On Thu, Jul 08, 2004 at 07:48:53AM -0700, Philip Peake wrote:
> Alexander Larsson wrote:
> >On Wed, 2004-07-07 at 23:46, Philip Peake wrote:
> >>I would also like to add a plea to at least consider adding an 
> >>abstraction layer so that the on-disk hierarchy could be replaced by a 
> >>(possibly remote) database of some description (LDAP/RDBMS/etc).
[...]
> It would also allow optimization of the config "database".
> 
> The Oregon primary (K-12) system uses a mixture of Linux and Windows 
> desktops, about 10,000 desktops in all. Students use whatever machine 
> they sit in front of. The user data/home directory is on a Samba server 
> (SMB mounts, to allow for Linux or Windows).

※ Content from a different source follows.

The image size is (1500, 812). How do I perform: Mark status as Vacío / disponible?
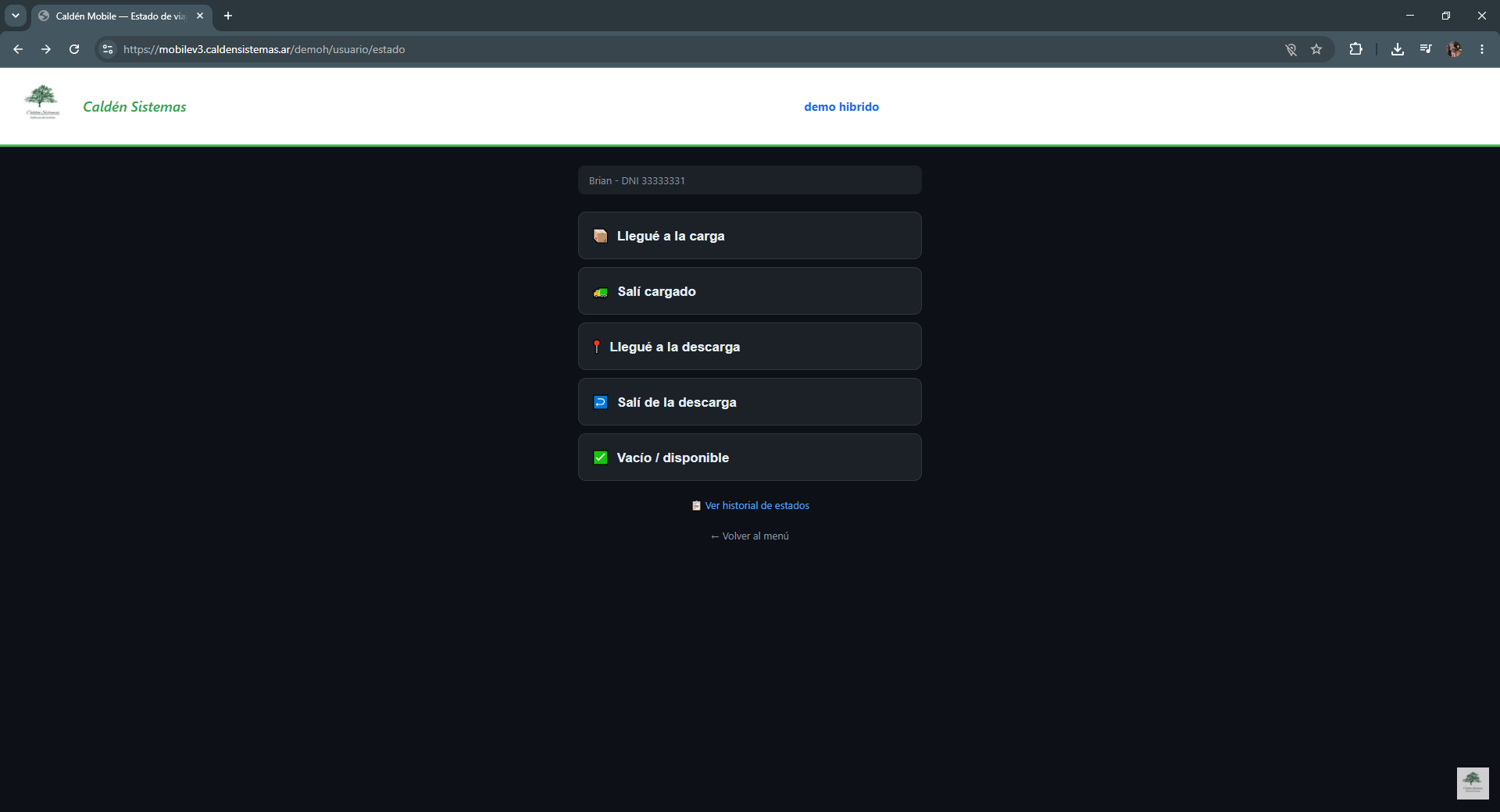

The big problem is that of 
> scaling; at lesson change time all the students logout, move to another 
> classroom and login again -- and the fileservers melt down with the load 
> caused by the Linux desktops starting up.
> 
> They have tried the fastest disks they can find, and different disk 
> configurations - the best they can manage is to acheive something like 
> 10 KDE startups or 14 Gnome startups per drive - then the disks are 
> saturated with random IO (seeking...), there is no problem with network 
> bandwidth or disk throughput, its simply the randomness of the IO.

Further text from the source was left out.